My wife, Jill Meagher, was murdered by
a man who can easily be described as
the sum of all evils – but we should not
fall prey to the ‘monster myth’.

One of the most disturbing moments of
the past 18 months of my life was
hearing my wife’s killer form a
coherent sentence in court.
Jill had been murdered almost six
months earlier, and Adrian Bayley’s
defence team were presenting a rather
feeble case for a four-week
adjournment of his committal hearing.
Bayley appeared via video link in the
Melbourne court as I sat flanked by two
friends and a detective. The screen was
to my right, mounted high up and tilted
slightly towards the bench. It was
uncomfortably silent apart from the
occasional paper shuffle or short flurry
of keyboard clicks. Bayley’s face
appeared on the big-screen TV, looming
over my seat. When that moment
arrived, a jolt of nausea came and went.
But the worst was to come, made all the
more horrifying because it was
unexpected.
The judge asked Bayley whether he
could see the courtroom. I don’t
remember his exact words, but he
replied that he was able to see his
lawyer and half of the bench. I had
come face to face with him before in
court, but I’d never heard him manage
more than a monosyllabic mumble into
his chest. This was different. There was
a clarity of communication, sentence
structure, and proper articulation. It
was chilling.
I had formed an image that this man
was not human – he existed as a
singular force of pure evil who somehow
emerged from the ether. But something
about his ability to weave together
nouns, verbs and pronouns to form
intelligible sentences forced a re-focus –
one that required a look at the spectrum
of men’s violence against women, and
its relation to Bayley and the society
from which he came.
By insulating myself with the
intellectually evasive dismissal of
violent men as psychotic or sociopathic
aberrations, I self-comforted by
avoiding a more terrifying concept: that
violent men are socialised by the
ingrained sexism and entrenched
masculinity that permeates everything,
from our daily interactions all the way
up to our highest institutions. Bayley’s
appeal was dismissed, but I left court
that day in a perpetual trauma-loop,
knowing I needed to re-imagine the
social, institutional and cultural context
in which a man like Bayley exists.
Three days after Jill’s body was found,
30,000 people marched respectfully
down Sydney Road . I watched on TV as
the long parade of people reacted to
their anger at what happened to Jill
with love and compassion, the very
opposite of everything Bayley
represents. I remember my sister’s
voice from behind me as I fixed my eyes
on the images saying, “wow, people
really care about this.”
After the court date where I heard
Bayley speak, that infinite conveyor belt
of compassion replayed in my mind.
People did care about this, and for
whatever reason people identified with
this particular case, it was something
that I hoped could be universalised – not
localised to this case, but for every
instance of men’s violence against
women.
The major difficulties in mobilising this
kind of outrage on a regular basis is
that most cases of men’s violence
against women:
lack the ingredients of an archetypal
villain and a relatable victim
are perpetrated and suffered in
silence, and
are perpetrated by somebody known
to the victim.
The more I felt the incredible support
from the community, the more difficult
it was to ignore the silent majority
whose tormentors are not monsters
lurking on busy streets, but their
friends, acquaintances, husbands,
lovers, brothers and fathers.

(Source material)
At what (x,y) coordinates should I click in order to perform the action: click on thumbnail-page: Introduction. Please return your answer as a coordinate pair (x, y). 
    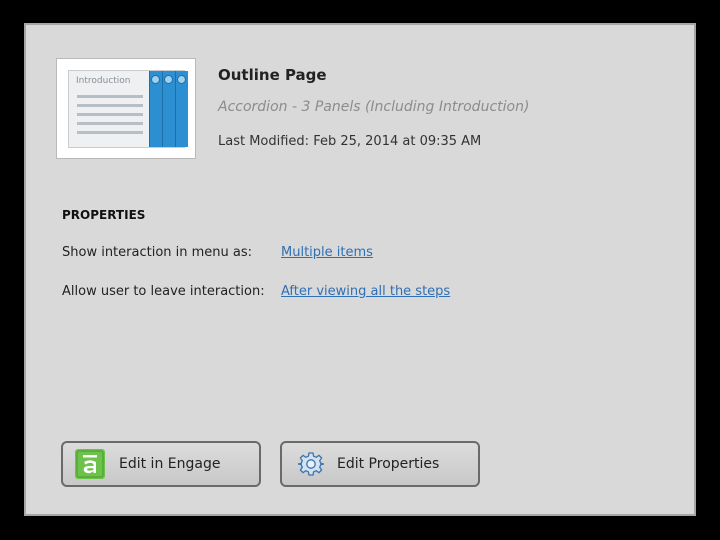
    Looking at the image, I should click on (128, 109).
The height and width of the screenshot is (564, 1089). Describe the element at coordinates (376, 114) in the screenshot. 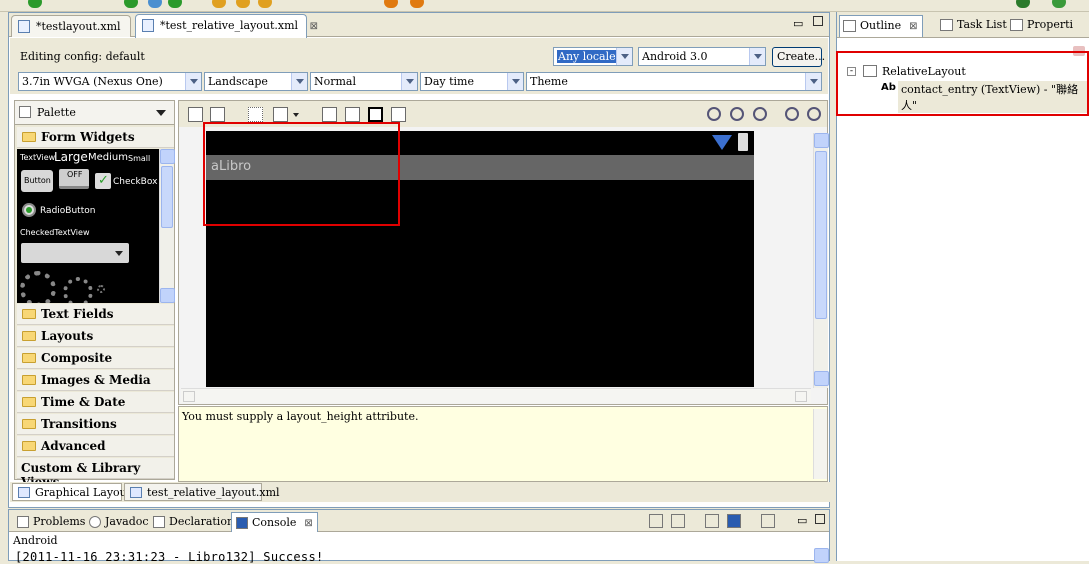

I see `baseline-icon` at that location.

(Goal of the exercise) Extend the essay on men's violence against women, picking up after its final sentence. The data has no connection to the essay on men's violence against women.

(Exercise response)
Since Jill died, my inbox has been
overflowing with messages from
thousands of women sharing their
stories of sexual and physical abuse.
Some were prostitutes who felt it
pointless to report sexual assault
because of perceived deficiencies in the
justice system; some were women whose
tormentors received suspended
sentences and felt too frightened to stay
in their home town. These are the
prevalent and ongoing stories that too
often remain unchallenged in male
company.
While the vast majority of men abhor
violence against women, those
dissenting male voices are rarely heard
in our public discourse outside of the
“monster-rapist” narrative. Indeed, the
agency of male perpetrators disappears
from the discussion, discouraging male
involvement and even knowledge of the
prevalence and diversity of male
violence against women. Even the term
“violence against women” sounds like a
standalone force of nature, with no
subject, whereas “men’s violence against
women” is used far less frequently.
While not attempting to broad-brush or
essentialise the all too abstracted notion
of “masculinity”, male invisibility in our
discourse can be compounded by
masculine posturing, various “bro-
codes” of silence, and a belief, through
the monster myth, in the intrinsic
otherness of violent men.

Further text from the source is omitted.